# Task objective:
Range to copy from the entries below: the line containing "The image size" through the line containing "Given: Open the messages chat icon", inclusive. Retype only those lines, exactly, without any images.

[Data entries]
┌────────
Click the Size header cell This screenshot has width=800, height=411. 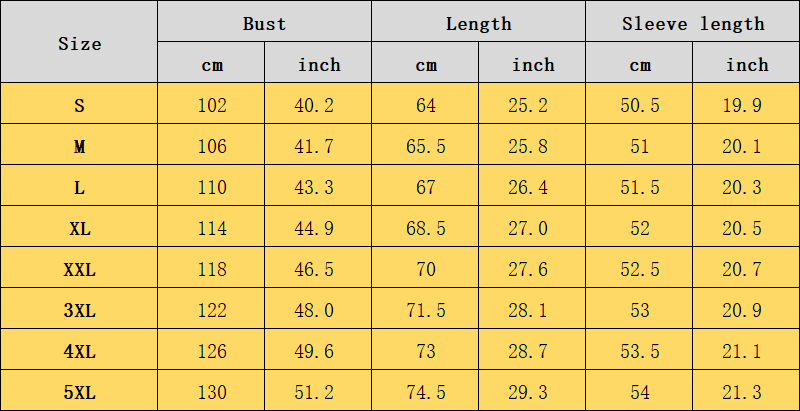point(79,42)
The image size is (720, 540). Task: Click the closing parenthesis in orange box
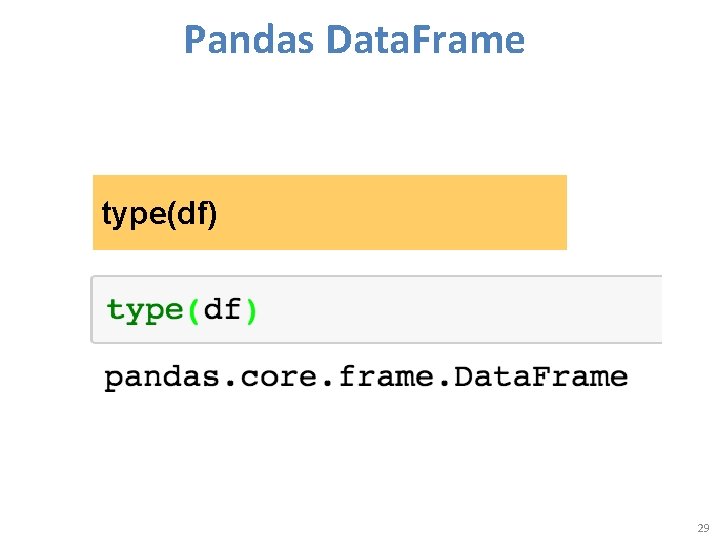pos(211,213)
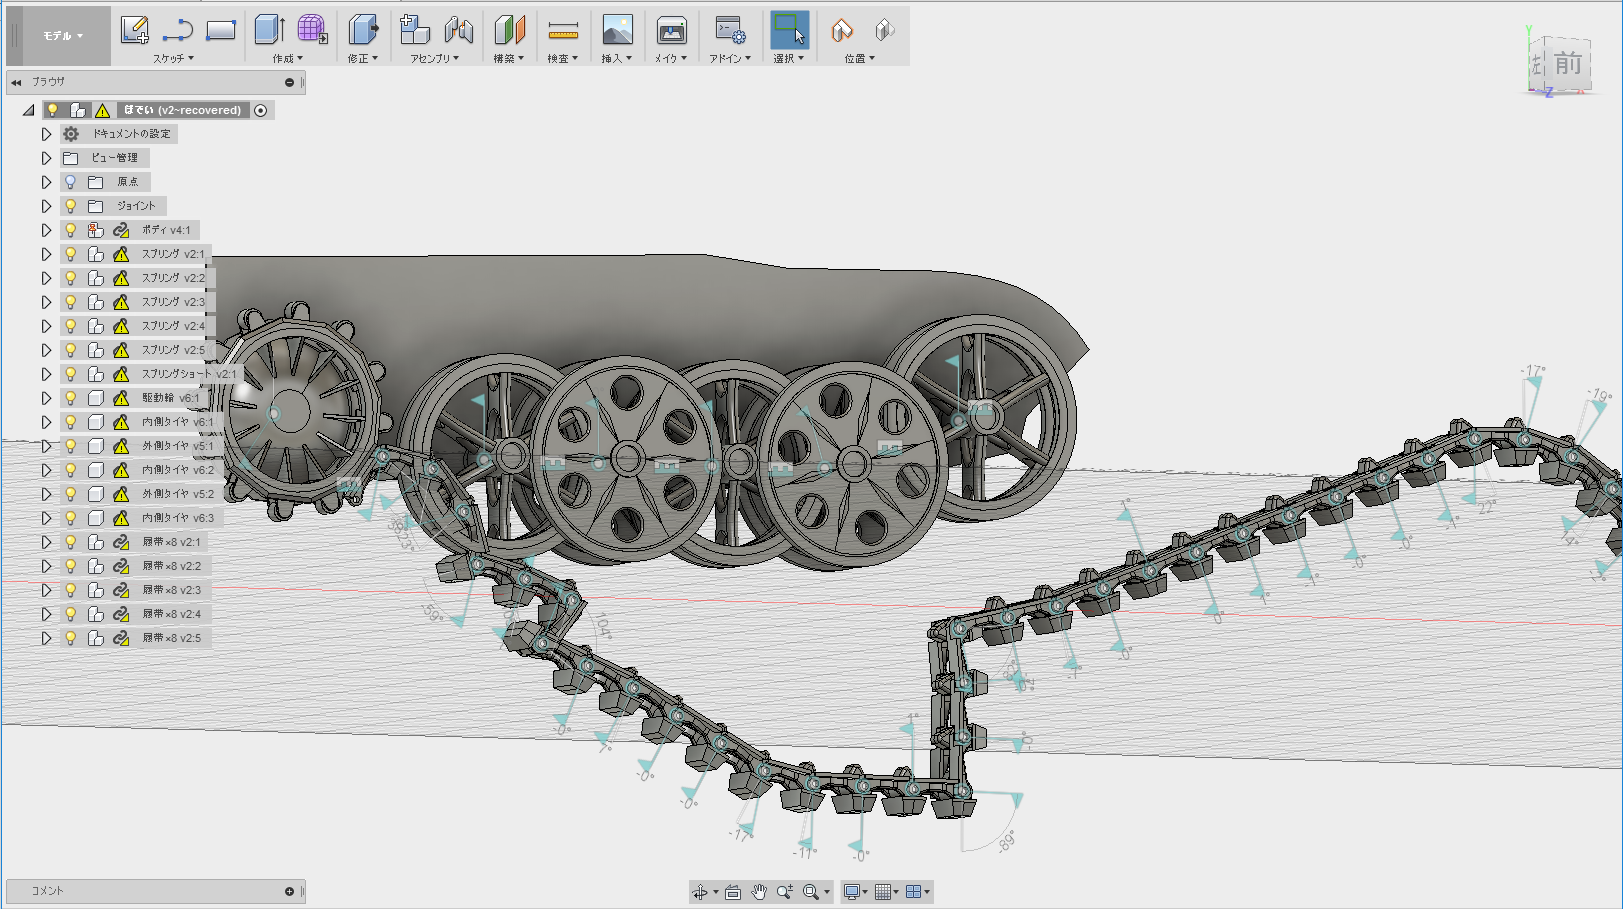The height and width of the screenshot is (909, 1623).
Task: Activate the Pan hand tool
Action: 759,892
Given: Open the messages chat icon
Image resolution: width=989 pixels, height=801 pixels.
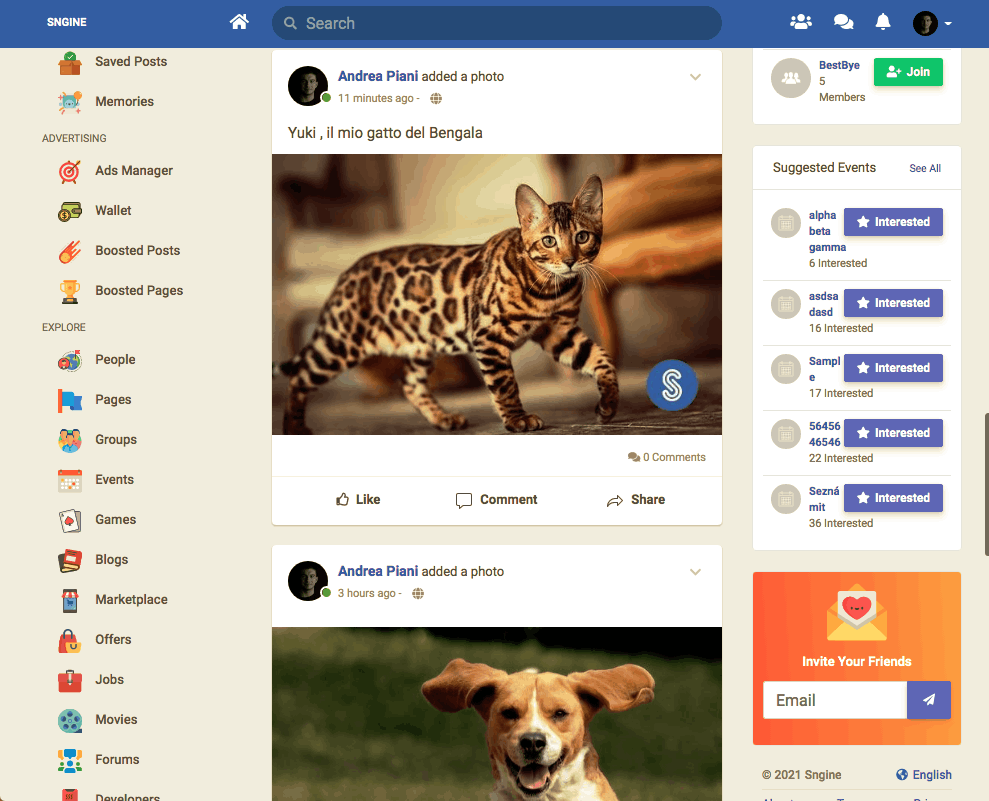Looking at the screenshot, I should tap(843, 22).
└────────
# Exercise answer:
The image size is (720, 540). Task: Click the closing parenthesis in orange box
pos(211,213)
The height and width of the screenshot is (909, 1623).
Task: Activate the Pan hand tool
Action: 759,892
Given: Open the messages chat icon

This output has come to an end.